▸ Task item
Could you output every record below exactly, leaving out the pictures?

▸ Data extracts
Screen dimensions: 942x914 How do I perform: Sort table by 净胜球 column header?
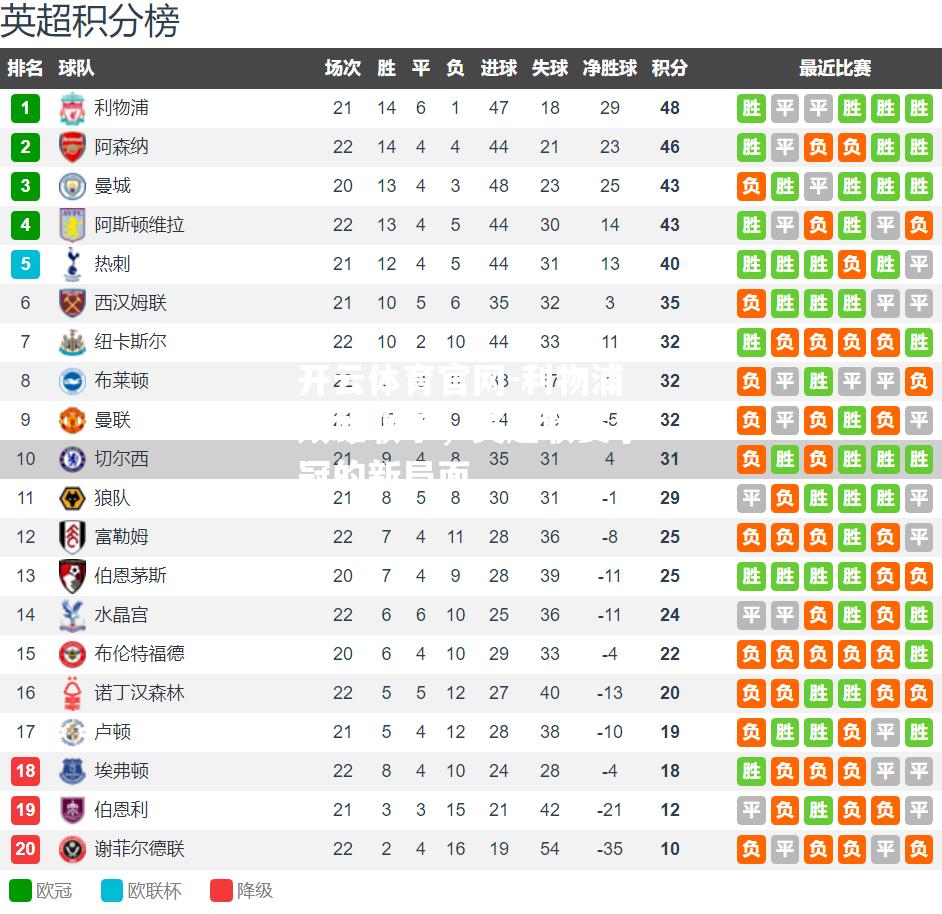point(609,68)
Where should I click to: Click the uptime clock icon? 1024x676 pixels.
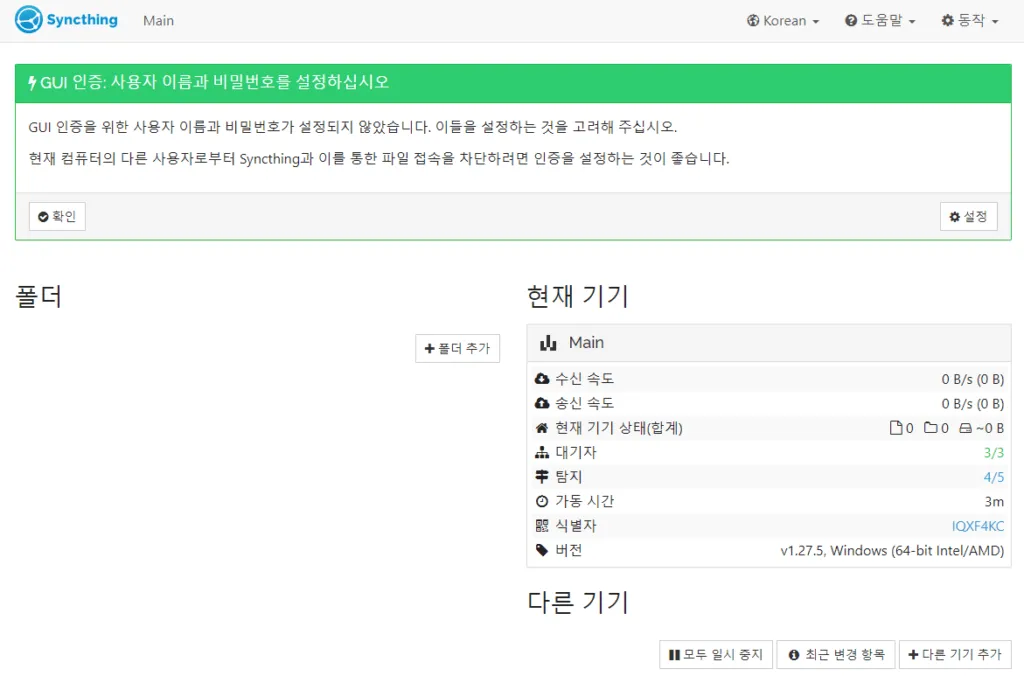coord(542,501)
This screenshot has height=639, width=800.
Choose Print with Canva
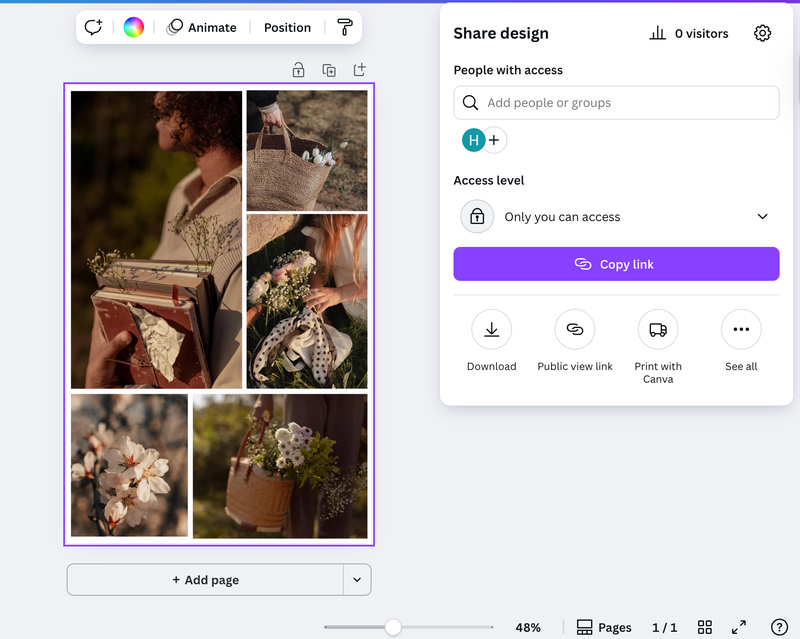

▸ Task solution
Screen dimensions: 942x914 How do I perform: Sort table by 净胜球 column header?
point(609,68)
Where should I click to: Click the uptime clock icon? 1024x676 pixels.
coord(542,501)
This screenshot has height=639, width=800.
Choose Print with Canva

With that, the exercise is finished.